O maior expoente dessa mudança possivelmente é Never Alone (Kisima Ingitchuna). Desenvolvido em parceria com o Conselho Tribal de Cook Inlet (no Alasca) e lançado em 2014, o título usa histórias passadas oralmente na tribo Iñupiaq como pano de fundo – com direito a narração em língua nativa. Ao longo do jogo, é possível desbloquear pequenos documentários em vídeo com depoimentos de membros da tribo e imagens de arquivo mostrando o cotidiano daquele povo. Certamente não é uma abordagem que vai funcionar para todos os games, mas, nesse caso, cumpriu o seu papel e ainda por cima foi bem-sucedido comercialmente.

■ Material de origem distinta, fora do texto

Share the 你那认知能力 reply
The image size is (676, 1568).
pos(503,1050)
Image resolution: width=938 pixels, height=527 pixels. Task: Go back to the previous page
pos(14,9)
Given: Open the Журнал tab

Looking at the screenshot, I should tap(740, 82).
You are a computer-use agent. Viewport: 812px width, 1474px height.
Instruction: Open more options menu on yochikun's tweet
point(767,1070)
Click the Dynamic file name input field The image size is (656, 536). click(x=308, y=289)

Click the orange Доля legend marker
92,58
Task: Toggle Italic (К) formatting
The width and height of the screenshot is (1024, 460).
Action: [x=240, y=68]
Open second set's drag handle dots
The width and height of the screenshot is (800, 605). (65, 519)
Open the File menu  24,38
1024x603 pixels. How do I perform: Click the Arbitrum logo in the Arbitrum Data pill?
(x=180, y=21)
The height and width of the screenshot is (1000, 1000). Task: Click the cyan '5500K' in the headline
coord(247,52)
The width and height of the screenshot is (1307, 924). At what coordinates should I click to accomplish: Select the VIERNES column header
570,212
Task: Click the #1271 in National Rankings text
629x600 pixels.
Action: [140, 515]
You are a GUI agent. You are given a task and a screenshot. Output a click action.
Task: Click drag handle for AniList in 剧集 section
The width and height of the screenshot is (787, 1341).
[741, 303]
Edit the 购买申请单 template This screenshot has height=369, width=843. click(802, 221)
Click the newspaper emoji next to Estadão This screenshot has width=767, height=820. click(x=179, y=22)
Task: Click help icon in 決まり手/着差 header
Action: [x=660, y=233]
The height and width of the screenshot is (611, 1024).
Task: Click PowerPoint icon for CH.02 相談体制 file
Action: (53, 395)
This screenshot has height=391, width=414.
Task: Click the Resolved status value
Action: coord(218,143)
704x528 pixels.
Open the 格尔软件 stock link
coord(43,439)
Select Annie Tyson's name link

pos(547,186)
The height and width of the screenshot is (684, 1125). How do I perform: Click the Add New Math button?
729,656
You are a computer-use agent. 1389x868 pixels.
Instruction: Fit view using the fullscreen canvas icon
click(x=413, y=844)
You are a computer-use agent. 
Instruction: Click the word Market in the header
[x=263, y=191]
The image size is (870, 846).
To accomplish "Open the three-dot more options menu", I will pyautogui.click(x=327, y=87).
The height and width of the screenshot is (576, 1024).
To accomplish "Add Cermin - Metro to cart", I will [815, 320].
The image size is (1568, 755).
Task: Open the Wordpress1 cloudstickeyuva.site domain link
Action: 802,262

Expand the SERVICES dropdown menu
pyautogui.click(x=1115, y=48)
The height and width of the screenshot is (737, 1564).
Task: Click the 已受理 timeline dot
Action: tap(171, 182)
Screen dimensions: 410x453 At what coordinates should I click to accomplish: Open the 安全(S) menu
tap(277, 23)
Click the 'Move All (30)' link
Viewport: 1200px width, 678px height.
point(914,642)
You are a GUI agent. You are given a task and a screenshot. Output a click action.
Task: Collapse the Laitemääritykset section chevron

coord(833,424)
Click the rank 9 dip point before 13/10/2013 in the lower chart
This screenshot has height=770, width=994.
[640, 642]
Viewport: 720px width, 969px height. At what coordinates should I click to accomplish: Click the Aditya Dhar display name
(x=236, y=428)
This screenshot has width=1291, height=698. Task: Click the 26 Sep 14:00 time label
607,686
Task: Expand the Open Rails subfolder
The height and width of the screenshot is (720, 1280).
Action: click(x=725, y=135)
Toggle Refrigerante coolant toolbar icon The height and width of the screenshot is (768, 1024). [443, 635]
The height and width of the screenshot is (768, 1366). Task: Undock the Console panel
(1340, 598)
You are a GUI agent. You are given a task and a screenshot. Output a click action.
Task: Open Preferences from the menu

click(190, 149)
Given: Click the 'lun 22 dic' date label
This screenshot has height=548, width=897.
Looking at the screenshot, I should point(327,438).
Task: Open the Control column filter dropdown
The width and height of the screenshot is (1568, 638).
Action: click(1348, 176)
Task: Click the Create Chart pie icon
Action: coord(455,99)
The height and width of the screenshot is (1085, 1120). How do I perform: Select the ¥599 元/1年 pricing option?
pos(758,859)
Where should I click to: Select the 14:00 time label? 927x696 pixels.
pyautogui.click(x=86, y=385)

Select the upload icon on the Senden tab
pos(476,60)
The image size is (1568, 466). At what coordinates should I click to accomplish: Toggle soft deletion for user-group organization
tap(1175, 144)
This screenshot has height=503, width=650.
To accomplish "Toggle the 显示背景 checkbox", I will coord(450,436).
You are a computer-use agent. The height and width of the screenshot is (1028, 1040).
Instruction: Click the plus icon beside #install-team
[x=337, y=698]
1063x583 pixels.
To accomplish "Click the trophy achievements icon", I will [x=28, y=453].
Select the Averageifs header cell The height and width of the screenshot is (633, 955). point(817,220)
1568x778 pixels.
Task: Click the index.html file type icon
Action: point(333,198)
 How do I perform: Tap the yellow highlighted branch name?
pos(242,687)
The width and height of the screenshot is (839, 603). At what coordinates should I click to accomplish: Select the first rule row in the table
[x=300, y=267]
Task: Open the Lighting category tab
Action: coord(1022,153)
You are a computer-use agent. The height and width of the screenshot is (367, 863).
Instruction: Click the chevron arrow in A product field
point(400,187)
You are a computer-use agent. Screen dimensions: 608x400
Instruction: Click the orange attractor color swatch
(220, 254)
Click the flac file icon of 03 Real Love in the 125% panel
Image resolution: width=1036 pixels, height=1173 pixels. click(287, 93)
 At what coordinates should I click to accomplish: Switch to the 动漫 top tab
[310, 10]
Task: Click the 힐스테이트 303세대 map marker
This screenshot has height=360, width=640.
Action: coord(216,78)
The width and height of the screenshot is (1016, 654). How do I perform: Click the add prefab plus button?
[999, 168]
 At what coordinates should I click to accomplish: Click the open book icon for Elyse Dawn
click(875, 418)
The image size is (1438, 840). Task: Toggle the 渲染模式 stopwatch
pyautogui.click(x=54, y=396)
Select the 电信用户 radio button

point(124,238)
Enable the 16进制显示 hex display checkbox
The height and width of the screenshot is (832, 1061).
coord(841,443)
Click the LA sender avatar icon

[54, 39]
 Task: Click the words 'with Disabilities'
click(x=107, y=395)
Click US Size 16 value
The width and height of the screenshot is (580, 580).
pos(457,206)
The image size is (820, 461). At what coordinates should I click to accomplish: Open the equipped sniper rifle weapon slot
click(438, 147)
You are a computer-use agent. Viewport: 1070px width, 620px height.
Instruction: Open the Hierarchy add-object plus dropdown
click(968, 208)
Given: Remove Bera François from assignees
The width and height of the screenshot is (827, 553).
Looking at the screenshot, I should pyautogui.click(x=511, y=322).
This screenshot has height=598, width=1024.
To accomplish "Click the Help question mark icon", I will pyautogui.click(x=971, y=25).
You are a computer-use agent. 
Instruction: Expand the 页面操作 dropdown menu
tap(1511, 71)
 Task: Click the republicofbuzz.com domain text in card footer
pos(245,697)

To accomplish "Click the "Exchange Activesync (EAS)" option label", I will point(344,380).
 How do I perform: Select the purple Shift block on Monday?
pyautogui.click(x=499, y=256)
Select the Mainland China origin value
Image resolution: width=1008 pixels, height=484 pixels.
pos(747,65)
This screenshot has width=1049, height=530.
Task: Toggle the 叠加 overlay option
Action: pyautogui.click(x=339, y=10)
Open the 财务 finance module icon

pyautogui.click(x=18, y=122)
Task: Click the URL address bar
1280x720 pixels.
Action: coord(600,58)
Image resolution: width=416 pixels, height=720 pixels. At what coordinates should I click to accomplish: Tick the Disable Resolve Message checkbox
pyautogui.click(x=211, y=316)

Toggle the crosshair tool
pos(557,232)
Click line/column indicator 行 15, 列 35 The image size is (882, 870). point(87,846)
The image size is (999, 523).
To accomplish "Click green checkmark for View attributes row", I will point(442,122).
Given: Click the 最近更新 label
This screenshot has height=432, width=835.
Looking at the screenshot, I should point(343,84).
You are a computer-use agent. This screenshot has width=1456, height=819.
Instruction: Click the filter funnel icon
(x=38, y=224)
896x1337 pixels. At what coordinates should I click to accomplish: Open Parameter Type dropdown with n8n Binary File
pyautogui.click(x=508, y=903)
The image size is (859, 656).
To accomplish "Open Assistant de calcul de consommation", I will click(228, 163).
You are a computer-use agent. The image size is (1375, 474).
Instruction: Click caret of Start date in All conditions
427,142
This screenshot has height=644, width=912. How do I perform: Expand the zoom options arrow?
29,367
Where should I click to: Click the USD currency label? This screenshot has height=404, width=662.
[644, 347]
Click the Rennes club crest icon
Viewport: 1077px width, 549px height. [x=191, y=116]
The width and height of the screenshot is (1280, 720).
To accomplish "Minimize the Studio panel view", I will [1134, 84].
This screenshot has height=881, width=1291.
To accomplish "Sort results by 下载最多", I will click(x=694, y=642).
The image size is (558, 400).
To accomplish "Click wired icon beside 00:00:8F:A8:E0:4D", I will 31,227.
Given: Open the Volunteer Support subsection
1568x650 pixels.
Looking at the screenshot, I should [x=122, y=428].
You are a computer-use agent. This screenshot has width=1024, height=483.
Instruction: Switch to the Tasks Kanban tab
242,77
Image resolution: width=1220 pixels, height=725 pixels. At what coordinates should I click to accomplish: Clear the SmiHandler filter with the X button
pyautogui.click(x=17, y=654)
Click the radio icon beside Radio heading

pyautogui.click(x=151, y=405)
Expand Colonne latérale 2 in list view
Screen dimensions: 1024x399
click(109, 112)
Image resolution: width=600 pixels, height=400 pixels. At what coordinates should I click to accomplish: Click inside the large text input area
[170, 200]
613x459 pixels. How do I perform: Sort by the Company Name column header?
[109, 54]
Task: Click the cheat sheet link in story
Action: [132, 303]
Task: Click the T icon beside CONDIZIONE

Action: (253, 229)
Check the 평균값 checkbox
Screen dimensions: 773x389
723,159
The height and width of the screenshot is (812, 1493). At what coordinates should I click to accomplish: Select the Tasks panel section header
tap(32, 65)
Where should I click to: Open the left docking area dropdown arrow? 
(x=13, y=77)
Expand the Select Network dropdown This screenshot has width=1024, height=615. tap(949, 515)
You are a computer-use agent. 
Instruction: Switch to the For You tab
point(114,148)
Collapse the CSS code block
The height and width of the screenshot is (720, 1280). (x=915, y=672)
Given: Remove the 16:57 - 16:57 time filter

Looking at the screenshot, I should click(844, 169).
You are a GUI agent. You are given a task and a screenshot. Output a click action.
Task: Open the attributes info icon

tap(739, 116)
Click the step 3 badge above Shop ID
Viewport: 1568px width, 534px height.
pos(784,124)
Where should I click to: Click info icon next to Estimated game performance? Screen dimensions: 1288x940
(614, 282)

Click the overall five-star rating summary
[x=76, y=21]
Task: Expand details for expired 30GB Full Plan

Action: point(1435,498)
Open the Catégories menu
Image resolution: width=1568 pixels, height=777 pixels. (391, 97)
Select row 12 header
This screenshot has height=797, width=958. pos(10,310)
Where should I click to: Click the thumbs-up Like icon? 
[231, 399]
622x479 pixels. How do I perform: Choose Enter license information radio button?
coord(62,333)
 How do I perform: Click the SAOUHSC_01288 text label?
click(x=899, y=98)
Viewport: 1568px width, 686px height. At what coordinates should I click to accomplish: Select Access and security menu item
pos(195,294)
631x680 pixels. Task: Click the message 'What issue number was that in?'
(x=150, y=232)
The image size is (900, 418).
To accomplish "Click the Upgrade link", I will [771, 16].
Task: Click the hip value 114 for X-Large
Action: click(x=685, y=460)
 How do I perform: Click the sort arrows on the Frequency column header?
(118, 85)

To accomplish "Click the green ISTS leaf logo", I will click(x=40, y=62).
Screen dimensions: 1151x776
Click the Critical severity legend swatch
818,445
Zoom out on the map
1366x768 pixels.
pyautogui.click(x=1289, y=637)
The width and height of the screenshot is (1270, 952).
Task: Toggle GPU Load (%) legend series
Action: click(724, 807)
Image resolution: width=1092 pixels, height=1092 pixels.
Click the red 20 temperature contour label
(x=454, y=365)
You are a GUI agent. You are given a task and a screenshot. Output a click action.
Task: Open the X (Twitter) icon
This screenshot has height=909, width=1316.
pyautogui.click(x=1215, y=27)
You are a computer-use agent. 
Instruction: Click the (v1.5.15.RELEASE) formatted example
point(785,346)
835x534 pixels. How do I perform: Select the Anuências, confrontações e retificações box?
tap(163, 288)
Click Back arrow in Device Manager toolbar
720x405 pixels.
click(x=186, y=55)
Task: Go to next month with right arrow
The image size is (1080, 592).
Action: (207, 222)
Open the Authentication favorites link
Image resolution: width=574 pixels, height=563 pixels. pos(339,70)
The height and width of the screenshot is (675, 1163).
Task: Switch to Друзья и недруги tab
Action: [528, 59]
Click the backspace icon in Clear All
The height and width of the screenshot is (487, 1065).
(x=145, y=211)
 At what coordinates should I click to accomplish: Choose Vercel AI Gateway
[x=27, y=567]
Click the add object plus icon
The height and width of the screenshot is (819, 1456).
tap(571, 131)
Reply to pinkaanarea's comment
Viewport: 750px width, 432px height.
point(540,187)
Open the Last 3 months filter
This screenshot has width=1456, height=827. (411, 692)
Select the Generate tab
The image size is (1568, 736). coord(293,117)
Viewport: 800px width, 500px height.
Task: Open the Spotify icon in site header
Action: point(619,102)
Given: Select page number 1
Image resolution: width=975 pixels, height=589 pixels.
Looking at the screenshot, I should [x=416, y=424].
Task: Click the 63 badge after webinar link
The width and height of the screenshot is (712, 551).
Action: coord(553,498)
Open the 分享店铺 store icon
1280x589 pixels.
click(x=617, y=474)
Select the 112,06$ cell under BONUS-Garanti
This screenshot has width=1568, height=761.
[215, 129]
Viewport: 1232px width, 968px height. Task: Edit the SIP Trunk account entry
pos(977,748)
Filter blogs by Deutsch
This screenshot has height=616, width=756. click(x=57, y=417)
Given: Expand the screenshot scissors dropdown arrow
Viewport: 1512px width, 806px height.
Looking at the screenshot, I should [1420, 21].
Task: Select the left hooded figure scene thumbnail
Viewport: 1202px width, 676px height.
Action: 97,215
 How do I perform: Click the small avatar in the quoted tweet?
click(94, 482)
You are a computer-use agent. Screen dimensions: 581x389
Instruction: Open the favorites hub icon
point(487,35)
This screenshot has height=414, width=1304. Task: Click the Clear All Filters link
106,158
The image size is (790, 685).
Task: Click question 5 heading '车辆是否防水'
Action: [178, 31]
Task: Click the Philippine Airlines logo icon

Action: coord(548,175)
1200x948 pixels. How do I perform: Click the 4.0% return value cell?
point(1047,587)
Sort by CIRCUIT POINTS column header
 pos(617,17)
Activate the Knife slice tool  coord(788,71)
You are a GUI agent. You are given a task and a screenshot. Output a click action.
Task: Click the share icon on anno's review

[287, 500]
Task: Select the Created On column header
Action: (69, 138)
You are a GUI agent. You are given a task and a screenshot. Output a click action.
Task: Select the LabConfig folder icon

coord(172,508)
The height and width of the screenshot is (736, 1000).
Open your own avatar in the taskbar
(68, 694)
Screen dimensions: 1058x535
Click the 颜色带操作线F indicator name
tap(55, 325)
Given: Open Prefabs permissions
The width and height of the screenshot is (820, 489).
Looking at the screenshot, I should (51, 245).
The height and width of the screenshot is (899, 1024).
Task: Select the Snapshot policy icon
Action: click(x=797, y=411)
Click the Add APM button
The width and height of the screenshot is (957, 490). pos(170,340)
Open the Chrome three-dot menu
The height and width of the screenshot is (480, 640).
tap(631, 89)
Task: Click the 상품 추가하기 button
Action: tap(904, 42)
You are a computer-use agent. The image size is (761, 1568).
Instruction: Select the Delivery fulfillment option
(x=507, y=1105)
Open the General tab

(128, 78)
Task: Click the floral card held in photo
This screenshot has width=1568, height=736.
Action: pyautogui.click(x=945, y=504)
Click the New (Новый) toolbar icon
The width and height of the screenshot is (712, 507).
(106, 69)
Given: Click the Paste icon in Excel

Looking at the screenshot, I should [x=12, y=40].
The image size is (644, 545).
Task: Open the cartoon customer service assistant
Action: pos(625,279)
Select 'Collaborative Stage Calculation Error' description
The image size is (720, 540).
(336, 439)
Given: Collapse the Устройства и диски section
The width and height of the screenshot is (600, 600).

Outro exemplo de título que exalta a cultura dos seus desenvolvedores, Raji: An Ancient Epic é um jogo desenvolvido pela indiana Nodding Heads Games. O título usa textos sagrados hindus como inspiração para a história e a arte é feita no estilo Pahari.

É raro encontrar, em forma de jogo, expressões genuínas de outras culturas fora do que costumamos ver do eixo Estados Unidos-Japão. Nem sempre tais jogos têm o mesmo polimento a que estamos acostumados, mas isso não os torna menos interessantes. Estamos vendo de camarote o nascimento de identidades regionais e isso é absolutamente fascinante.

Raji: An Ancient EpicRaji: An Ancient EpicFonte:  Nintendo 

Vamos recapitular. Há três configurações possíveis que precisamos considerar para o debate de representatividade cultural:

  • Interpretações fiéis (ou tão fiéis quanto possível) feitas por quem não cresceu na cultura abordada.
  • Novas interpretações de temas até então restritos a poucas culturas, feitas por quem não cresceu em torno dessas culturas.
  • Interpretações fiéis criadas por quem de fato tem vivência na cultura abordada.

O primeiro tipo tem seu valor, ainda mais como peça de divulgação, mas idealmente precisa passar pelo crivo de quem cresceu em torno da cultura abordada. O segundo tipo pode render resultados interessantes, criando novos gêneros e revelando lados escondidos de quem está desenvolvendo. O terceiro é raro fora do que costumamos ver de Estados Unidos e Japão, mas é extremamente importante e precisa ser cultivado.

Não se trata de apenas educar enquanto entretém ou de fazer algo para que mais povos se identifiquem: assim como qualquer outra Arte, os jogos eletrônicos como um todo ganham quando se abrem para novas perspectivas, mesmo que de forma indireta; e a forma mais fácil de contribuir para isso é manter o debate vivo.